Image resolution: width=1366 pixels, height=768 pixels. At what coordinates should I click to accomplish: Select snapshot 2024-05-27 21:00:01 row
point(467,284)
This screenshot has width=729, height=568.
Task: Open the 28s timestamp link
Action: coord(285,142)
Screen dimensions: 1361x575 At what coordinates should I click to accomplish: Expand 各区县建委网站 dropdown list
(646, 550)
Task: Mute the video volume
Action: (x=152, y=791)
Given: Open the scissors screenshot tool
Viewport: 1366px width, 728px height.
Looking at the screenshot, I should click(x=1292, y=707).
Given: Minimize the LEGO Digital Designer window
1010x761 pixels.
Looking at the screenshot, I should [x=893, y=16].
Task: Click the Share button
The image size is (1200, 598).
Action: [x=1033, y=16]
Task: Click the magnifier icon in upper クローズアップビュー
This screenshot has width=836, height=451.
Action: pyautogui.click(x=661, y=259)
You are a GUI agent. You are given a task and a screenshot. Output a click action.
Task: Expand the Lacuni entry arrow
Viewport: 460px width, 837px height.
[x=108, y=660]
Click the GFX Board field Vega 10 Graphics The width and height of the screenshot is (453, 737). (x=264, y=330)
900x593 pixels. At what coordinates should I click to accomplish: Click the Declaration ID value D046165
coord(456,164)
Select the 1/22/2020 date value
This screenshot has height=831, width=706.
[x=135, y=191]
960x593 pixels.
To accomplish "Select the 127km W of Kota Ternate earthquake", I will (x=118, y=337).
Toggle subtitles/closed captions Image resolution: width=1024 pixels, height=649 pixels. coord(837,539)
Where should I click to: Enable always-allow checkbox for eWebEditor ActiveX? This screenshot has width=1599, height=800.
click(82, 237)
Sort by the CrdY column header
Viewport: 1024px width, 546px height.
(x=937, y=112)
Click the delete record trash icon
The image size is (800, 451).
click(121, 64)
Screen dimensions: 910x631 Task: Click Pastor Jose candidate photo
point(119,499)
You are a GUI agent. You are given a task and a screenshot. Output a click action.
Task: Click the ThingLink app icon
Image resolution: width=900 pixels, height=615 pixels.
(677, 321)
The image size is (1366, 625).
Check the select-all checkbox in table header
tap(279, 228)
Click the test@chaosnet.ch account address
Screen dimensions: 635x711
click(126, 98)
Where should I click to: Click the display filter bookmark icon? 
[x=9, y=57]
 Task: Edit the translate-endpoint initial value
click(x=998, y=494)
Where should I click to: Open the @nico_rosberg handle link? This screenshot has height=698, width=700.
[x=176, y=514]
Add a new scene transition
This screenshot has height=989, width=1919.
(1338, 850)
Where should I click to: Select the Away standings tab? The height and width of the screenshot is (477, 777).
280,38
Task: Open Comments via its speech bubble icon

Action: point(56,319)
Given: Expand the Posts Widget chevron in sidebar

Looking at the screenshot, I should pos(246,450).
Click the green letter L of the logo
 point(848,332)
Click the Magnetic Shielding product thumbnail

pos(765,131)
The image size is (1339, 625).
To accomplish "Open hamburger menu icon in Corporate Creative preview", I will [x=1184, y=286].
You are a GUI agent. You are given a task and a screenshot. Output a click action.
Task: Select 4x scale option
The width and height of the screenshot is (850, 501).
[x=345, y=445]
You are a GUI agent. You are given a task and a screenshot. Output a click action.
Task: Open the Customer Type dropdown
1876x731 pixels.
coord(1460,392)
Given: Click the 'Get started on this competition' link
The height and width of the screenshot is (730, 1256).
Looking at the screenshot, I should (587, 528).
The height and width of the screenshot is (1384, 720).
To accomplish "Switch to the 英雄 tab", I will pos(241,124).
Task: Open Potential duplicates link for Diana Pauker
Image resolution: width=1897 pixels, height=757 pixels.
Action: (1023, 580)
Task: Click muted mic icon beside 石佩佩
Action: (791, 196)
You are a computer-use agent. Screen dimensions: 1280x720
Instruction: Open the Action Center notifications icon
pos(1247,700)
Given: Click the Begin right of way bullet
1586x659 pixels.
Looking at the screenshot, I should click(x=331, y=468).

> _WORK TO COMPLETE_: Please restate every line of the records exactly.

> _RESULT_:
Image resolution: width=1366 pixels, height=768 pixels. At what coordinates should I click to accomplish: Select snapshot 2024-05-27 21:00:01 row
point(467,284)
This screenshot has width=729, height=568.
Task: Open the 28s timestamp link
Action: coord(285,142)
Screen dimensions: 1361x575 At what coordinates should I click to accomplish: Expand 各区县建委网站 dropdown list
(646, 550)
Task: Mute the video volume
Action: (x=152, y=791)
Given: Open the scissors screenshot tool
Viewport: 1366px width, 728px height.
Looking at the screenshot, I should click(x=1292, y=707).
Given: Minimize the LEGO Digital Designer window
1010x761 pixels.
Looking at the screenshot, I should [x=893, y=16].
Task: Click the Share button
The image size is (1200, 598).
Action: [x=1033, y=16]
Task: Click the magnifier icon in upper クローズアップビュー
This screenshot has width=836, height=451.
Action: pyautogui.click(x=661, y=259)
You are a GUI agent. You are given a task and a screenshot. Output a click action.
Task: Expand the Lacuni entry arrow
Viewport: 460px width, 837px height.
[x=108, y=660]
Click the GFX Board field Vega 10 Graphics The width and height of the screenshot is (453, 737). (x=264, y=330)
900x593 pixels. At what coordinates should I click to accomplish: Click the Declaration ID value D046165
coord(456,164)
Select the 1/22/2020 date value
This screenshot has height=831, width=706.
[x=135, y=191]
960x593 pixels.
To accomplish "Select the 127km W of Kota Ternate earthquake", I will (x=118, y=337).
Toggle subtitles/closed captions Image resolution: width=1024 pixels, height=649 pixels. coord(837,539)
Where should I click to: Enable always-allow checkbox for eWebEditor ActiveX? This screenshot has width=1599, height=800.
click(82, 237)
Sort by the CrdY column header
Viewport: 1024px width, 546px height.
(x=937, y=112)
Click the delete record trash icon
The image size is (800, 451).
click(121, 64)
Screen dimensions: 910x631 Task: Click Pastor Jose candidate photo
point(119,499)
You are a GUI agent. You are given a task and a screenshot. Output a click action.
Task: Click the ThingLink app icon
Image resolution: width=900 pixels, height=615 pixels.
(677, 321)
The image size is (1366, 625).
Check the select-all checkbox in table header
tap(279, 228)
Click the test@chaosnet.ch account address
Screen dimensions: 635x711
click(126, 98)
Where should I click to: Click the display filter bookmark icon? 
[x=9, y=57]
 Task: Edit the translate-endpoint initial value
click(x=998, y=494)
Where should I click to: Open the @nico_rosberg handle link? This screenshot has height=698, width=700.
[x=176, y=514]
Add a new scene transition
This screenshot has height=989, width=1919.
(1338, 850)
Where should I click to: Select the Away standings tab? The height and width of the screenshot is (477, 777).
280,38
Task: Open Comments via its speech bubble icon

Action: point(56,319)
Given: Expand the Posts Widget chevron in sidebar

Looking at the screenshot, I should pos(246,450).
Click the green letter L of the logo
 point(848,332)
Click the Magnetic Shielding product thumbnail

pos(765,131)
The image size is (1339, 625).
To accomplish "Open hamburger menu icon in Corporate Creative preview", I will [x=1184, y=286].
You are a GUI agent. You are given a task and a screenshot. Output a click action.
Task: Select 4x scale option
The width and height of the screenshot is (850, 501).
[x=345, y=445]
You are a GUI agent. You are given a task and a screenshot. Output a click action.
Task: Open the Customer Type dropdown
1876x731 pixels.
coord(1460,392)
Given: Click the 'Get started on this competition' link
The height and width of the screenshot is (730, 1256).
Looking at the screenshot, I should (587, 528).
The height and width of the screenshot is (1384, 720).
To accomplish "Switch to the 英雄 tab", I will pos(241,124).
Task: Open Potential duplicates link for Diana Pauker
Image resolution: width=1897 pixels, height=757 pixels.
Action: (1023, 580)
Task: Click muted mic icon beside 石佩佩
Action: (791, 196)
You are a computer-use agent. Screen dimensions: 1280x720
Instruction: Open the Action Center notifications icon
pos(1247,700)
Given: Click the Begin right of way bullet
1586x659 pixels.
Looking at the screenshot, I should click(x=331, y=468).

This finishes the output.